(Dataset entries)

--------------------------------------------------

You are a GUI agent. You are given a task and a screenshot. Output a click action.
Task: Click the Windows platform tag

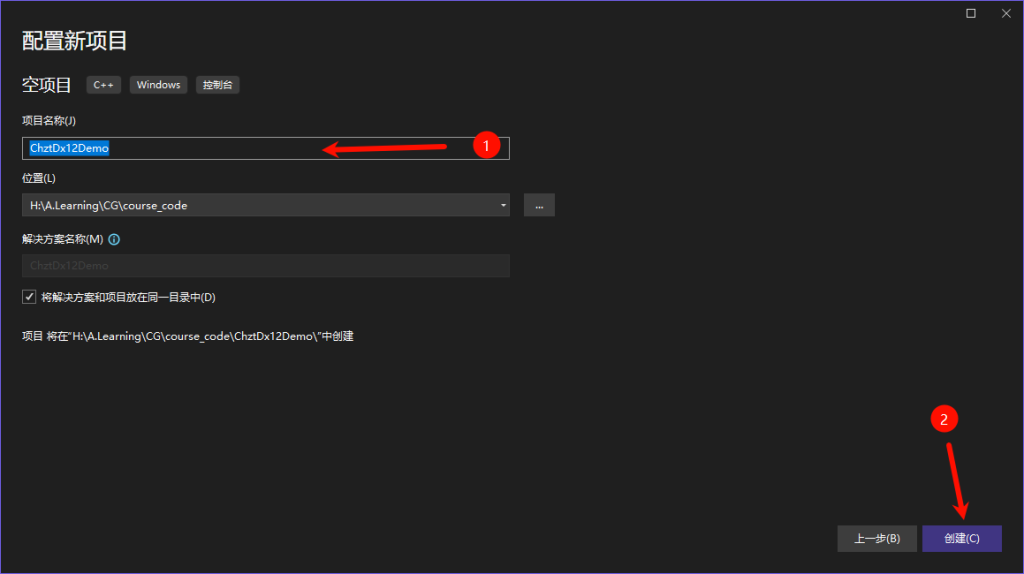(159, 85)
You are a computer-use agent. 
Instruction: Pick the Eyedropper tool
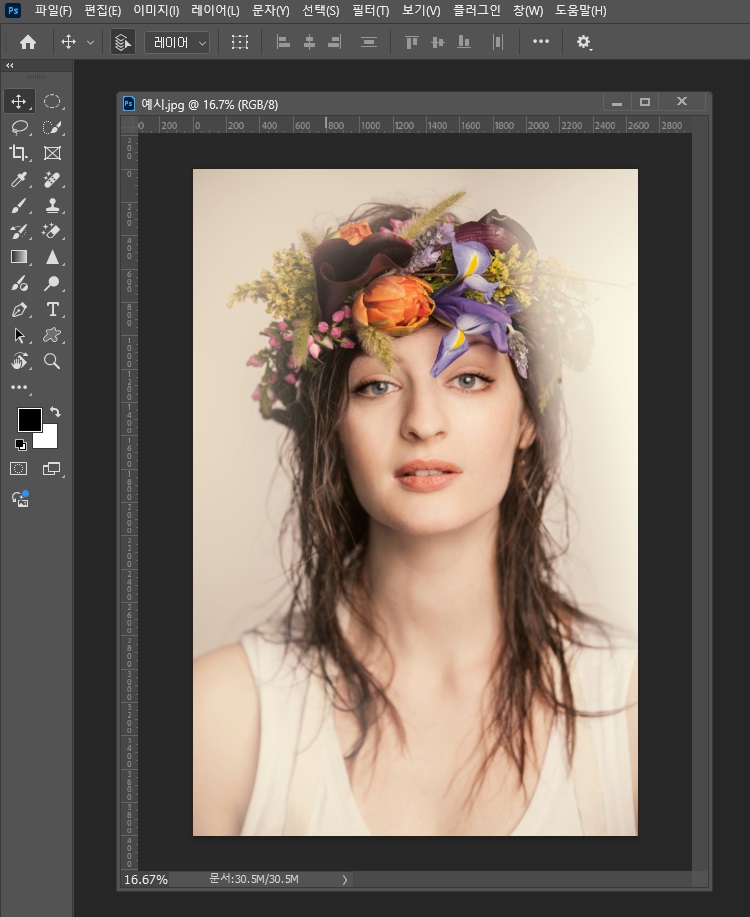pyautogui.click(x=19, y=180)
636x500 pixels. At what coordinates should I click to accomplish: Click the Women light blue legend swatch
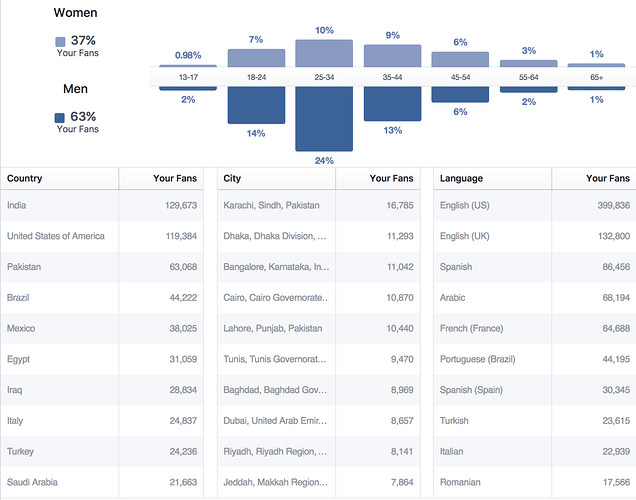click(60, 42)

--------------------------------------------------

**Task prompt:**
Determine how many lines of the entries hold "agent", and reply with that number only.

**Task output:**
2